■ SUPPLIED TEXT

## Begin

Computational screening of Group VⅢ@C5N4 single-atom electrocatalysts for overall water splitting

Single-atom catalysts (SACs) have great potential for hydrogen evolution reaction (HER) and oxygen evolution reaction (OER) since their high atomic utilization and strong metal–support interactions. Herein, we develop TM@C₅N₄ (TM = Fe, Co, Ni, Ru, Rh, Pd, Os, Ir and Pt) catalysts via embedding Group VⅢ TM in holey C₅N₄ substrate and further evaluate their electrocatalytic activity using density functional theory (DFT) calculations. Systematical studies indicate that Fe@C₅N₄, Pd@C₅N₄ and Ir@C₅N₄ catalysts all exhibit excellent HER performance, which mainly because of their small ΔG_H* values of 0.101 eV, -0.114 eV and 0.070 eV, respectively. In parallel, Rh@C₅N₄ and Ir@C₅N₄ possess high OER activity along with low overpotential of 0.50 V, which is superior to the commercial IrO₂ catalyst (0.56 V). Obviously, Ir@C₅N₄ could be utilized as bifunctional electrocatalysts both HER and OER in water splitting. Furthermore, we analyze their correlative catalytic mechanisms using the molecular orbitals. Besides, biaxial strain modulation could effectively regulate the catalytic activity of HER and OER. Particularly, 2 % biaxial tensile strain could bring Ir@C₅N₄ superb HER/OER catalytic performance. Finally, we anticipate that this strain engineering would provide a new perspective for developing high-performance SACs for water splitting.

## End

[Records from a dataset]

## Begin

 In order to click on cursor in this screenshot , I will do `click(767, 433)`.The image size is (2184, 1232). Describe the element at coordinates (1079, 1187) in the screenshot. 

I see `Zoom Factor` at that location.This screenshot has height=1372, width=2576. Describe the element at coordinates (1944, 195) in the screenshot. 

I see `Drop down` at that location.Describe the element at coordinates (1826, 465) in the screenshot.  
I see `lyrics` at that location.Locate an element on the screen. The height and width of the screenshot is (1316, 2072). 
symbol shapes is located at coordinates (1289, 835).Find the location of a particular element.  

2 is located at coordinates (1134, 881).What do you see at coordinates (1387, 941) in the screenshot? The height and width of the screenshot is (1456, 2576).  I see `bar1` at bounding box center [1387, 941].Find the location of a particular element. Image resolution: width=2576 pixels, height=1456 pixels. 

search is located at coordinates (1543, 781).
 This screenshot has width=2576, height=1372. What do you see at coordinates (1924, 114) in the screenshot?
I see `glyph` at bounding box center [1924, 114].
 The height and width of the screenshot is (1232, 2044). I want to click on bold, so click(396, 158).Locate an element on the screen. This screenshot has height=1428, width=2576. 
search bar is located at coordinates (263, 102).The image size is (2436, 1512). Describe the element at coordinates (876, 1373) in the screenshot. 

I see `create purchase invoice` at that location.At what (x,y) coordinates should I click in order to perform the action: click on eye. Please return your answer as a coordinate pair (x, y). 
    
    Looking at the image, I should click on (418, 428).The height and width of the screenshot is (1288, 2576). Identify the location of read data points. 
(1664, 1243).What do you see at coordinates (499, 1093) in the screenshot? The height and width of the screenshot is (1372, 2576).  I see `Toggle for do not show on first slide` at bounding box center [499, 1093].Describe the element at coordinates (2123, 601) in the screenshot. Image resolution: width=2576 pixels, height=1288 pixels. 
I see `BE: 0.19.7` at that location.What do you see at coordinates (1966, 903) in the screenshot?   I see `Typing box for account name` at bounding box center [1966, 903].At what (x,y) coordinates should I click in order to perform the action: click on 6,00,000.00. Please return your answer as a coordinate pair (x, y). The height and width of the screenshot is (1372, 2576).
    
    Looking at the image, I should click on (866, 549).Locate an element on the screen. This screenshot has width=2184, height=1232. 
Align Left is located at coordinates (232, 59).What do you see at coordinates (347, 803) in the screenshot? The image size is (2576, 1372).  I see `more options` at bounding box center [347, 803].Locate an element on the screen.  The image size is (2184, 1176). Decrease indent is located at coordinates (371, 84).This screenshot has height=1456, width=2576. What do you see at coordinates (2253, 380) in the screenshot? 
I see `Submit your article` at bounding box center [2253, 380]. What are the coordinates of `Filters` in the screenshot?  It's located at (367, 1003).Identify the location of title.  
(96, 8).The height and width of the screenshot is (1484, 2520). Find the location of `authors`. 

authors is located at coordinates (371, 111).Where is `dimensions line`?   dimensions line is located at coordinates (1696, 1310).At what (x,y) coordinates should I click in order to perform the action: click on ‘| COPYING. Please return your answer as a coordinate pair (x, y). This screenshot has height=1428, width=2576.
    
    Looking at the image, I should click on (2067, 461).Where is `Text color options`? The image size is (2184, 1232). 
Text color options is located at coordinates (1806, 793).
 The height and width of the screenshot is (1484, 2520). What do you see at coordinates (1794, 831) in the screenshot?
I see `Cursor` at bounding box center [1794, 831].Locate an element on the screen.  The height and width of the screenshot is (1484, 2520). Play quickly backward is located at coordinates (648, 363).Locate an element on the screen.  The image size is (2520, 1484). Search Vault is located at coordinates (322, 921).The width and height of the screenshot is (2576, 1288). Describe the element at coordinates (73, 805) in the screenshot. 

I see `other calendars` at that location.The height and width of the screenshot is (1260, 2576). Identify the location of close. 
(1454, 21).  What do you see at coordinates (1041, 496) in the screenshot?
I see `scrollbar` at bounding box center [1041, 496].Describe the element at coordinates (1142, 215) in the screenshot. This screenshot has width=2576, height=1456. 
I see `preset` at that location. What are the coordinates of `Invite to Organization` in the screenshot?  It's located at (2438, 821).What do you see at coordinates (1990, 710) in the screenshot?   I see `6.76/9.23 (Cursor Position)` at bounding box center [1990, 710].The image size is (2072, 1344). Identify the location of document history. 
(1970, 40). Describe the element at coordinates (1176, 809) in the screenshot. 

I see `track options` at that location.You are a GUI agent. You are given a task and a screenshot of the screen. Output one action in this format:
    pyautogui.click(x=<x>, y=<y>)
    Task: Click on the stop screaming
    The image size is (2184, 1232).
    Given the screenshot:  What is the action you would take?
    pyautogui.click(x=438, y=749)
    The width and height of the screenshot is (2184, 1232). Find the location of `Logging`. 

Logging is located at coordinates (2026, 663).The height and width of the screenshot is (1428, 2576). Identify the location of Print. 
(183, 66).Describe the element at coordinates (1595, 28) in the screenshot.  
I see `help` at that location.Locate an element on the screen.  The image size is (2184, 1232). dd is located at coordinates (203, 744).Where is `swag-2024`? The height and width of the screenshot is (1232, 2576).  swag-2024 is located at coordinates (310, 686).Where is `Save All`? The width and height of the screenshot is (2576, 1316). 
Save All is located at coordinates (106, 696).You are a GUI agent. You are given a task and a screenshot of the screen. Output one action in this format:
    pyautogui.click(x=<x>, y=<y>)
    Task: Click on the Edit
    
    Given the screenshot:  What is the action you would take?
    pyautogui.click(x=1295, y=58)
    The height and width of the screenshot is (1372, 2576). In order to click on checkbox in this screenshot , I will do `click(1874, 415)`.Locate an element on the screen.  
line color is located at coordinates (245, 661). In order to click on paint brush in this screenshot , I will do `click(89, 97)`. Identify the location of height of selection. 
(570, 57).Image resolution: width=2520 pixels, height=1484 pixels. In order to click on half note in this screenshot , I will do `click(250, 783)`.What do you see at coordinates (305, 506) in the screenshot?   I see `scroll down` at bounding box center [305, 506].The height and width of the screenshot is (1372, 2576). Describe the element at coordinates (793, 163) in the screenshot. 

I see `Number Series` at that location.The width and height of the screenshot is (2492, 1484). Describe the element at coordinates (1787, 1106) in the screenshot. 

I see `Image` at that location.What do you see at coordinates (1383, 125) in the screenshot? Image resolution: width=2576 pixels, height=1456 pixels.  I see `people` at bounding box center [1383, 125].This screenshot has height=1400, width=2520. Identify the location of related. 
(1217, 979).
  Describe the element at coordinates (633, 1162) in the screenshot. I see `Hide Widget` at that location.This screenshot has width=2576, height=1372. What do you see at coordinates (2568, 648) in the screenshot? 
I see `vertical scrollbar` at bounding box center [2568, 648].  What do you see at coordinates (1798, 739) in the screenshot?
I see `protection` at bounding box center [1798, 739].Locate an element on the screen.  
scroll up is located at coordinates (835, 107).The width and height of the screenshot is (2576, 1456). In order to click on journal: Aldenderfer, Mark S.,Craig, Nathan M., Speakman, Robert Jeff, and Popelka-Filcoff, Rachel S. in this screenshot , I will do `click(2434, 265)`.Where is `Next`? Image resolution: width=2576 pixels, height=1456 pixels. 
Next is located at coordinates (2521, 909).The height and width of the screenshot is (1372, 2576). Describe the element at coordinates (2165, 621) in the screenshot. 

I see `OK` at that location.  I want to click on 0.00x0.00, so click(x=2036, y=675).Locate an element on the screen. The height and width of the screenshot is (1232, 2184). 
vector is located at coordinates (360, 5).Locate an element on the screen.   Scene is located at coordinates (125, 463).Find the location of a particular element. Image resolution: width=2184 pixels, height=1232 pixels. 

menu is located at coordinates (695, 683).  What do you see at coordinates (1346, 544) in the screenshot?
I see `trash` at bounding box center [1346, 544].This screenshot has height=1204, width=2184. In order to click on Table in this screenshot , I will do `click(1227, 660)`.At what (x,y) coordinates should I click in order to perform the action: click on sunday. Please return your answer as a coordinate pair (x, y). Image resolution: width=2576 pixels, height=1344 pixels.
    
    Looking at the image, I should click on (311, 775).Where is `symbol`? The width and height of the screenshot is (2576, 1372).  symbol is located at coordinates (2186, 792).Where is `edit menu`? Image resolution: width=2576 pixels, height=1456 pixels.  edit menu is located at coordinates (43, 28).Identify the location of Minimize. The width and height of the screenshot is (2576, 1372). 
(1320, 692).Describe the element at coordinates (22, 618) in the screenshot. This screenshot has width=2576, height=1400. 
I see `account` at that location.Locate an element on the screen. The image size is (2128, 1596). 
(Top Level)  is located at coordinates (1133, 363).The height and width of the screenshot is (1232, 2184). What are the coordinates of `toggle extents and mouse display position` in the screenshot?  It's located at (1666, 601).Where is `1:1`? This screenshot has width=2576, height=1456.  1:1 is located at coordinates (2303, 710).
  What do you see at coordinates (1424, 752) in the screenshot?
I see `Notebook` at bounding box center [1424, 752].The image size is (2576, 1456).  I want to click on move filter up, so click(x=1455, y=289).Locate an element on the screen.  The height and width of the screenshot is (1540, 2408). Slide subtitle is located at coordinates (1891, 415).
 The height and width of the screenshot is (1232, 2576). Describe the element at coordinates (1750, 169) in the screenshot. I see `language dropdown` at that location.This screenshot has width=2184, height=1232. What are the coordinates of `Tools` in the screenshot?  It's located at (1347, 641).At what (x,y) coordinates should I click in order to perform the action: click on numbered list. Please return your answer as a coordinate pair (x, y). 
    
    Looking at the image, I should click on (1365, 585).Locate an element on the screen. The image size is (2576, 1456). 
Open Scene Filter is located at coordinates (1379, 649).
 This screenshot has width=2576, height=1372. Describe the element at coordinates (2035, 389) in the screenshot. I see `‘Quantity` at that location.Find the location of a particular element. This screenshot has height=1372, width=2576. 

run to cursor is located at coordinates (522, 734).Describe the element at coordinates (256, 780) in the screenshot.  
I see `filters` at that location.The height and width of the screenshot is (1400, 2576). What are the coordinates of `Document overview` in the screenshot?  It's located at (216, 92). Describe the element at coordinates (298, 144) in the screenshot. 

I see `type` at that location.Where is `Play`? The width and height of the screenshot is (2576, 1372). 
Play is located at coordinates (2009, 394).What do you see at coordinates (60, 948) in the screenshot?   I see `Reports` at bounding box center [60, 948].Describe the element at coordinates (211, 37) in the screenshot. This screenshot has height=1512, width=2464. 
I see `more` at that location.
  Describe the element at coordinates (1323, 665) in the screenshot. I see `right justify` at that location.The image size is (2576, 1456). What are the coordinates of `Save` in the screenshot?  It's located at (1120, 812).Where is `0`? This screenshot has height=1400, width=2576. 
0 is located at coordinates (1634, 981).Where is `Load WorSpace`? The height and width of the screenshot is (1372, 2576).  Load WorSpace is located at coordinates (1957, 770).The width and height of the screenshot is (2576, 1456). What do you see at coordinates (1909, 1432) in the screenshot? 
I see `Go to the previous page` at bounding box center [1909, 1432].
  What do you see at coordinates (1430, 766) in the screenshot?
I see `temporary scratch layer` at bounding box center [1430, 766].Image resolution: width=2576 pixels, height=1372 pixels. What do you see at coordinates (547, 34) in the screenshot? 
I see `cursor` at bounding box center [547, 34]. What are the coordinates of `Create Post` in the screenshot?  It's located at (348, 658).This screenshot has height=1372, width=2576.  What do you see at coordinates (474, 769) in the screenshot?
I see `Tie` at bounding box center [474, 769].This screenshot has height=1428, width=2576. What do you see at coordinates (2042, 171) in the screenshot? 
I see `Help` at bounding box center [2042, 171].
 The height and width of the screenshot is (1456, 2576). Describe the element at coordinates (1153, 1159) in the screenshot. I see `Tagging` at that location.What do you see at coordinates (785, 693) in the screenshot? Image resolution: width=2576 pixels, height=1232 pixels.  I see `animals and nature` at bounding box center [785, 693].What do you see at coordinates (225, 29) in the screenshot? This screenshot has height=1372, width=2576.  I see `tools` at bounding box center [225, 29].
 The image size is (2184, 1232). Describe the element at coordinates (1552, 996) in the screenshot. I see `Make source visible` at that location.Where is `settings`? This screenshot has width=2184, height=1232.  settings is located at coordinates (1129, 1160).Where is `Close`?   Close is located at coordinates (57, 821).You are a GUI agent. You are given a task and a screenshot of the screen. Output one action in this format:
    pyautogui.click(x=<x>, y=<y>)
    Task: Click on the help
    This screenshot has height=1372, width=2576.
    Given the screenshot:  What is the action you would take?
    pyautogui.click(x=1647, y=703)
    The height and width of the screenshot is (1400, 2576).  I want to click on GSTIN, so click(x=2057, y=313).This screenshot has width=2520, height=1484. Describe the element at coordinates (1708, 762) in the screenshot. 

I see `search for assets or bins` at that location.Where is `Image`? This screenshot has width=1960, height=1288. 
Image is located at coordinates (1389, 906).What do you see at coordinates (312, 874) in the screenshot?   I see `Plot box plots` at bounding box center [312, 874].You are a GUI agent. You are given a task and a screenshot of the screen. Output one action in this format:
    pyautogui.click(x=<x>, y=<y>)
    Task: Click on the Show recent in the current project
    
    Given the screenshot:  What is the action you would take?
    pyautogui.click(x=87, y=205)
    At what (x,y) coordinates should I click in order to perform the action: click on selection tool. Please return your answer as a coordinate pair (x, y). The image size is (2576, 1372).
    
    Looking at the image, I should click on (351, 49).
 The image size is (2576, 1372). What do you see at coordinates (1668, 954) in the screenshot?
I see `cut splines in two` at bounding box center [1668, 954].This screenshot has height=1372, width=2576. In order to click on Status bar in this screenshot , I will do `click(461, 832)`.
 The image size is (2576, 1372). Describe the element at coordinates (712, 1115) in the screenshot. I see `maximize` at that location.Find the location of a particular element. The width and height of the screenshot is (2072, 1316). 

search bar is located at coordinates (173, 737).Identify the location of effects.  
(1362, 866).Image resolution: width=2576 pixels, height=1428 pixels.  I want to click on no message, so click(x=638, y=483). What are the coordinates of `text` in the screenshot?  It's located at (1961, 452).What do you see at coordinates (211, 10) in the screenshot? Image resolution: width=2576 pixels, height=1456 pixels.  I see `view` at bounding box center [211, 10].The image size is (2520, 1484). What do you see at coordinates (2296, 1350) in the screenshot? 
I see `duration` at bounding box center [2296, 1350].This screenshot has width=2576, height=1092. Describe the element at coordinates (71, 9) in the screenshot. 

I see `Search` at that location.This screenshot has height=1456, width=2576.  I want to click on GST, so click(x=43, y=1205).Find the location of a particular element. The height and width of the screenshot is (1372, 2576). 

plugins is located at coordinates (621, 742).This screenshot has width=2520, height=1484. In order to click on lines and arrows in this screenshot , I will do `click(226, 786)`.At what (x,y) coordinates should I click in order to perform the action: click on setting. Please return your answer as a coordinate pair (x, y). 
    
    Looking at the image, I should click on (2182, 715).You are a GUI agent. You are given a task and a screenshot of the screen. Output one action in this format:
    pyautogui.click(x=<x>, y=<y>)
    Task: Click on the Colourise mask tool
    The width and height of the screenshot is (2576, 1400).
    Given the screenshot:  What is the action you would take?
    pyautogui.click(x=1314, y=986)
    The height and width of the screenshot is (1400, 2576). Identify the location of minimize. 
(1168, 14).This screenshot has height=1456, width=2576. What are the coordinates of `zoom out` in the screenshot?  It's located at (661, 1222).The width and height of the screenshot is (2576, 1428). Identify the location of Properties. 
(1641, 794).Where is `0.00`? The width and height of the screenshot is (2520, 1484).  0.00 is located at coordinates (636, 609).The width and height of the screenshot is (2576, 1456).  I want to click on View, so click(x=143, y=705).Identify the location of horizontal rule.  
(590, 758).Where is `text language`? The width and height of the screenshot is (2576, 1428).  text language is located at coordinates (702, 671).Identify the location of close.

## End

■ WHAT THE EXERCISE ASKS
Return the complete abstract on single-atom catalysts for water splitting, word for word.

■ FULL SOLUTION
Computational screening of Group VⅢ@C5N4 single-atom electrocatalysts for overall water splitting

Single-atom catalysts (SACs) have great potential for hydrogen evolution reaction (HER) and oxygen evolution reaction (OER) since their high atomic utilization and strong metal–support interactions. Herein, we develop TM@C₅N₄ (TM = Fe, Co, Ni, Ru, Rh, Pd, Os, Ir and Pt) catalysts via embedding Group VⅢ TM in holey C₅N₄ substrate and further evaluate their electrocatalytic activity using density functional theory (DFT) calculations. Systematical studies indicate that Fe@C₅N₄, Pd@C₅N₄ and Ir@C₅N₄ catalysts all exhibit excellent HER performance, which mainly because of their small ΔG_H* values of 0.101 eV, -0.114 eV and 0.070 eV, respectively. In parallel, Rh@C₅N₄ and Ir@C₅N₄ possess high OER activity along with low overpotential of 0.50 V, which is superior to the commercial IrO₂ catalyst (0.56 V). Obviously, Ir@C₅N₄ could be utilized as bifunctional electrocatalysts both HER and OER in water splitting. Furthermore, we analyze their correlative catalytic mechanisms using the molecular orbitals. Besides, biaxial strain modulation could effectively regulate the catalytic activity of HER and OER. Particularly, 2 % biaxial tensile strain could bring Ir@C₅N₄ superb HER/OER catalytic performance. Finally, we anticipate that this strain engineering would provide a new perspective for developing high-performance SACs for water splitting.